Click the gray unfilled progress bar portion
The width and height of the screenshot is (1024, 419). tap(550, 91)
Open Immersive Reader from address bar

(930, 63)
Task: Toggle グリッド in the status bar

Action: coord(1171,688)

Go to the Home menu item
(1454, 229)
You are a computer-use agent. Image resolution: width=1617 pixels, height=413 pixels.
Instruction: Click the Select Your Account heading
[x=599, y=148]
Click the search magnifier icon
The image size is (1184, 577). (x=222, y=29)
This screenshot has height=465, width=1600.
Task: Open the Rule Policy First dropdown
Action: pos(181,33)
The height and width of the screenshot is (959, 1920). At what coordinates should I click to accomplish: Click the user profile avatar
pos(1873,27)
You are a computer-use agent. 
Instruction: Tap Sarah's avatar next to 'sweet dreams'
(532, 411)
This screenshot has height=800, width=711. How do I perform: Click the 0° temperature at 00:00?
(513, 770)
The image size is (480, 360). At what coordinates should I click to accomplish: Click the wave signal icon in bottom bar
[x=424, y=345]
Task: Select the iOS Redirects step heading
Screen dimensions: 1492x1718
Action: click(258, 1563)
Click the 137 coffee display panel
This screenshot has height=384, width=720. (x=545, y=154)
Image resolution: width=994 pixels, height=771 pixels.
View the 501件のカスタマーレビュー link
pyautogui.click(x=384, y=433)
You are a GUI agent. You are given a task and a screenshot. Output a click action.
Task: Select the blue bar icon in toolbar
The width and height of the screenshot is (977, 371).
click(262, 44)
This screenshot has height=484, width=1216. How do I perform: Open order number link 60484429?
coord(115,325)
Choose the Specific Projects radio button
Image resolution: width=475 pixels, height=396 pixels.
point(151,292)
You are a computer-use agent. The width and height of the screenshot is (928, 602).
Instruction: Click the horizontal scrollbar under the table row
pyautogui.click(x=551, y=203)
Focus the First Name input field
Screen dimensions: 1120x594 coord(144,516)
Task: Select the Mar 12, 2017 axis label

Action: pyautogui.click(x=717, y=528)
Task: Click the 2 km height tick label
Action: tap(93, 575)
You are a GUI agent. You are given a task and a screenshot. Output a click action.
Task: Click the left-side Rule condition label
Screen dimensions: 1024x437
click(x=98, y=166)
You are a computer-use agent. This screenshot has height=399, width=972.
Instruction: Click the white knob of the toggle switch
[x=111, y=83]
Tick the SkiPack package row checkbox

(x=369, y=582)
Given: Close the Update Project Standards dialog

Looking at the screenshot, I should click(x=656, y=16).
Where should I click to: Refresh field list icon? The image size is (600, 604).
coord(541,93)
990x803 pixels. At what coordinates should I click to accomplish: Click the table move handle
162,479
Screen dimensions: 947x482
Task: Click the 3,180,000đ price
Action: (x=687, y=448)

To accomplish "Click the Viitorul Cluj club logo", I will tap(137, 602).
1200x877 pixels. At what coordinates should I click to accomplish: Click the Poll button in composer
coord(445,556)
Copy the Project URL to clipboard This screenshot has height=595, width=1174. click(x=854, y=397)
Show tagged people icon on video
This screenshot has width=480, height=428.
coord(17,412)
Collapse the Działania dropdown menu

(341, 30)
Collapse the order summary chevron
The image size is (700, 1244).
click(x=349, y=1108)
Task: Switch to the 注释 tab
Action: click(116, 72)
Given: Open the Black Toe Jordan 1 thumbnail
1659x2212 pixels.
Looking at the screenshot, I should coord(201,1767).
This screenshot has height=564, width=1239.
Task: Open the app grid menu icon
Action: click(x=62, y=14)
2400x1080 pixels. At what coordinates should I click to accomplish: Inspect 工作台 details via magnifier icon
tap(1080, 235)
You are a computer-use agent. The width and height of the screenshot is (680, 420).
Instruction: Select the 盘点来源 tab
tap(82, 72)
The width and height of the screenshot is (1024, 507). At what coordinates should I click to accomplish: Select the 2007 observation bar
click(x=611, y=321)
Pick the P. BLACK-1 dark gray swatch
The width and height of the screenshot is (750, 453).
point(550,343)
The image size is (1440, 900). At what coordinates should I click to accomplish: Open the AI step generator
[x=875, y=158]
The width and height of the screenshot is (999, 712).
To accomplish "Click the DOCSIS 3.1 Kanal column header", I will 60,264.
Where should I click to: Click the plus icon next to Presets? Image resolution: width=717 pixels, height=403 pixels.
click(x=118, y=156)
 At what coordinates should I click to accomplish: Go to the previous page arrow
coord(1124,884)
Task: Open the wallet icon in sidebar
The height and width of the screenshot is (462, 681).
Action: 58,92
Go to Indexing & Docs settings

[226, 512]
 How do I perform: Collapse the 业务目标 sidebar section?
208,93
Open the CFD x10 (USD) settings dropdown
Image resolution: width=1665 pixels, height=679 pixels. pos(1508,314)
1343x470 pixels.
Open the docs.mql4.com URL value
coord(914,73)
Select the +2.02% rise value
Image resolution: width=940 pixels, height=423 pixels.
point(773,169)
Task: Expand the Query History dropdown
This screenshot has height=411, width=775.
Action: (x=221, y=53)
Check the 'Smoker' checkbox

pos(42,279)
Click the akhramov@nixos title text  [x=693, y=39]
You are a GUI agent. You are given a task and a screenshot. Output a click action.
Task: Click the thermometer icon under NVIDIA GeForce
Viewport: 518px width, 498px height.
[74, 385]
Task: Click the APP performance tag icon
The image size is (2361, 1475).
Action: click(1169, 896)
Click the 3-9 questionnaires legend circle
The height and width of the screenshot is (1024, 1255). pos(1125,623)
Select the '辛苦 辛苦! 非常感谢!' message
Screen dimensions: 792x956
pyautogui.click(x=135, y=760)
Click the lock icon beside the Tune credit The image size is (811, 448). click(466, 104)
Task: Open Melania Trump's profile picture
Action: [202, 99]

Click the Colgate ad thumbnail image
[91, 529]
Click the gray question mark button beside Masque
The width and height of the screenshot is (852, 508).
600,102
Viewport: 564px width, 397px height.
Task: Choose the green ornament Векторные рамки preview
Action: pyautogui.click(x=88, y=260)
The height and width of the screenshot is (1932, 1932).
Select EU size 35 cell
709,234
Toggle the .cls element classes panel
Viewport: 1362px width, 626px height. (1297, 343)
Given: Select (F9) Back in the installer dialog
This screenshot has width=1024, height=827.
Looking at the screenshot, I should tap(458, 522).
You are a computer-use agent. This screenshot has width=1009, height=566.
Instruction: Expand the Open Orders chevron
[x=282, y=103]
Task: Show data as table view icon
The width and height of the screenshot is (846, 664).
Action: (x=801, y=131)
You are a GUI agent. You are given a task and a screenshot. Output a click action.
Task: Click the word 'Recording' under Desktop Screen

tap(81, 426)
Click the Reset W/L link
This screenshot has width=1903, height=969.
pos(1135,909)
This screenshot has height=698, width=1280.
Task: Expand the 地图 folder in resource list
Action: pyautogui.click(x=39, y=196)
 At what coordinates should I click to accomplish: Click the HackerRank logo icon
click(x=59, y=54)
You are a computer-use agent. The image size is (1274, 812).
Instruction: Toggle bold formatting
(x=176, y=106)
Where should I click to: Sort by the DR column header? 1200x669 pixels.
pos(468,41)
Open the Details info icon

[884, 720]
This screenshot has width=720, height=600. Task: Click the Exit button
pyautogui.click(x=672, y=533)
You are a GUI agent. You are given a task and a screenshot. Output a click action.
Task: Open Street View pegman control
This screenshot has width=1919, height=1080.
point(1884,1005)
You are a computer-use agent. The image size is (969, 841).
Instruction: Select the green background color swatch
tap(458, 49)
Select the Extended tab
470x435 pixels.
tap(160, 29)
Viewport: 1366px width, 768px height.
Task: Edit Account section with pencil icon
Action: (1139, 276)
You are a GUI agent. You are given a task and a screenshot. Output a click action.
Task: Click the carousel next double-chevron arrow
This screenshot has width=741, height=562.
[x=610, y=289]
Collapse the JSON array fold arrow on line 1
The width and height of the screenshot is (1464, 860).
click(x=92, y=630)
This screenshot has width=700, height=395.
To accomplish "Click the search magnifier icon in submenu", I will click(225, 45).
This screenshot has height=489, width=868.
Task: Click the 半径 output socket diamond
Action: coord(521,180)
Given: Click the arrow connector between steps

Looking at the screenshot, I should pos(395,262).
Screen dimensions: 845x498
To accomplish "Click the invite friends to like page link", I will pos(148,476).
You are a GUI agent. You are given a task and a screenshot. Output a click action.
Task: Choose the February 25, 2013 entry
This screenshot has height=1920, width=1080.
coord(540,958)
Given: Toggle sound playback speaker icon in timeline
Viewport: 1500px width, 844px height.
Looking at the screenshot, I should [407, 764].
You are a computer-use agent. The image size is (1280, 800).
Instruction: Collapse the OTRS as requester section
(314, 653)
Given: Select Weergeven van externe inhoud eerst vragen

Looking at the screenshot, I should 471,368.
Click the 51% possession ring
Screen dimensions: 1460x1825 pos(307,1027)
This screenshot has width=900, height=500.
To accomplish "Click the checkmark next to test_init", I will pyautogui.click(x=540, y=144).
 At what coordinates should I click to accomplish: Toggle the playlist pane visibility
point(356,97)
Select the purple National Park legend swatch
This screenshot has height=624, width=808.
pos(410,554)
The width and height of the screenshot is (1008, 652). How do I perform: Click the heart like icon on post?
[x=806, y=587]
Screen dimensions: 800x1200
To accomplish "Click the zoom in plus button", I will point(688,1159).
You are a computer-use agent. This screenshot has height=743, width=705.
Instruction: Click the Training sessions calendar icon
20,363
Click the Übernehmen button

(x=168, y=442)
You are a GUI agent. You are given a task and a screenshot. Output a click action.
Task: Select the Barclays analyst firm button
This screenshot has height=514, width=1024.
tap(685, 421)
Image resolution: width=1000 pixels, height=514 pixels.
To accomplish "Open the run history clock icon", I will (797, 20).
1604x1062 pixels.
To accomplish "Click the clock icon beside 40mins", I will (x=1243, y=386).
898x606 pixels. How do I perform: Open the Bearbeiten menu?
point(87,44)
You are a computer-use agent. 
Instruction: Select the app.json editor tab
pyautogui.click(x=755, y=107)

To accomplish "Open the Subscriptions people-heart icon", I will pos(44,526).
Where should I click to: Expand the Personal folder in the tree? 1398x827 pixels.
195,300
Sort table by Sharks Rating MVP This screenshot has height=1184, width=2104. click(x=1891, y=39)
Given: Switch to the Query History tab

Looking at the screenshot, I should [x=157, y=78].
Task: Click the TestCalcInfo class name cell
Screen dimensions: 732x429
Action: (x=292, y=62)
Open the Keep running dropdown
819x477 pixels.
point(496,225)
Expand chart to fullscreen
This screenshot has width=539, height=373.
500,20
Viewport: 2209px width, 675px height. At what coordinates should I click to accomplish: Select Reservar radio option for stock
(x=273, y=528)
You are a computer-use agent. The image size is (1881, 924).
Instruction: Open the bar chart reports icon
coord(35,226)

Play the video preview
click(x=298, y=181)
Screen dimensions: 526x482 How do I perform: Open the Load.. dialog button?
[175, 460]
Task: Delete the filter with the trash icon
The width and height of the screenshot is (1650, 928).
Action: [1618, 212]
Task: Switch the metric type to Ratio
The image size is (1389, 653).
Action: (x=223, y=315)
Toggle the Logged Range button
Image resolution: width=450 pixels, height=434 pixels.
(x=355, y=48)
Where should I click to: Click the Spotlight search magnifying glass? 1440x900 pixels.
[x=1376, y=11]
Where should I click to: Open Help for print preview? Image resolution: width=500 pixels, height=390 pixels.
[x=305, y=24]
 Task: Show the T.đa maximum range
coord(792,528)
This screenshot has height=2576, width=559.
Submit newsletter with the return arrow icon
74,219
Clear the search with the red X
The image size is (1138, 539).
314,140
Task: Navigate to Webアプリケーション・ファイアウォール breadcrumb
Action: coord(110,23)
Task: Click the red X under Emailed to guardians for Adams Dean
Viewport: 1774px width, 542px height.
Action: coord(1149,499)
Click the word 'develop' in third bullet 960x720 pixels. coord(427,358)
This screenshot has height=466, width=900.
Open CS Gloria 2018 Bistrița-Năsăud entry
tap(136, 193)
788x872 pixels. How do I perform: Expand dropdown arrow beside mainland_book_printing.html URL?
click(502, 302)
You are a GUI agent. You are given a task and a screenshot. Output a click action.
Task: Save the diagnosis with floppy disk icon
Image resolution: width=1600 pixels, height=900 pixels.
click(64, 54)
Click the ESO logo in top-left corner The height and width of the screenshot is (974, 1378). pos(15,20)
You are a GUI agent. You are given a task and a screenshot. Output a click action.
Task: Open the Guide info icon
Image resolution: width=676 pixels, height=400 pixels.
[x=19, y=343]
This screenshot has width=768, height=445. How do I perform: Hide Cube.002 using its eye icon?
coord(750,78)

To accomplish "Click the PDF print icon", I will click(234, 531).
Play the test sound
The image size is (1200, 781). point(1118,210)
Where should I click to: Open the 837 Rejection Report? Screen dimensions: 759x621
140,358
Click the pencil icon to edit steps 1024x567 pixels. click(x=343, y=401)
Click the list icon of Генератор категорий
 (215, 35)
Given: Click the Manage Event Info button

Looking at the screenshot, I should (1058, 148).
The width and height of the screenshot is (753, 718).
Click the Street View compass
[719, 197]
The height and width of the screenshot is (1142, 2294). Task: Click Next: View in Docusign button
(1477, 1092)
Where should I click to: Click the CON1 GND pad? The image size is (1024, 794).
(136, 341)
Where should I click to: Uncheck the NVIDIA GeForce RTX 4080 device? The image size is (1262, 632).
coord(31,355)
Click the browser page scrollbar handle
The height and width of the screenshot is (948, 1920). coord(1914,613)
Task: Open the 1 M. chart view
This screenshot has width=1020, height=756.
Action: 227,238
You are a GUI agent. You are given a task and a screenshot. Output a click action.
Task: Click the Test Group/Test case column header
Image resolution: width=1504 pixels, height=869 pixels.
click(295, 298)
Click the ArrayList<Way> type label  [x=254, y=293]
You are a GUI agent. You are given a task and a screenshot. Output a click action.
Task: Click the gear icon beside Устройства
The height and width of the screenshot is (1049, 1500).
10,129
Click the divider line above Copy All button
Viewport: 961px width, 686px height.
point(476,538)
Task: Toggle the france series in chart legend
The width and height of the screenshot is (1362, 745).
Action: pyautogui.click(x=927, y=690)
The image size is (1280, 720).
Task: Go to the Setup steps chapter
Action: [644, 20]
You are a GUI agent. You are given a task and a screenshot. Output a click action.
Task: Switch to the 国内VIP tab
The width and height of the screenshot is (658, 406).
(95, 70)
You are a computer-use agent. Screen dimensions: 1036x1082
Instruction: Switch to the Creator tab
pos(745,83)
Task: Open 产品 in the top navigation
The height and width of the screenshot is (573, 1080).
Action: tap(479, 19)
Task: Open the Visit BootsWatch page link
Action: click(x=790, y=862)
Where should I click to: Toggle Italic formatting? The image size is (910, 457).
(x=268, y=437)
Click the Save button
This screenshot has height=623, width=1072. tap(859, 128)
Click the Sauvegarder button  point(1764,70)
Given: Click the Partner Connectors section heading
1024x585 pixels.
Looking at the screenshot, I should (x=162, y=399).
----
EXERCISE AIM:
Lines holding the word "clock" are the answer; copy every one from the records above.

THE ANSWER:
To accomplish "Open the run history clock icon", I will (797, 20).
To accomplish "Click the clock icon beside 40mins", I will (x=1243, y=386).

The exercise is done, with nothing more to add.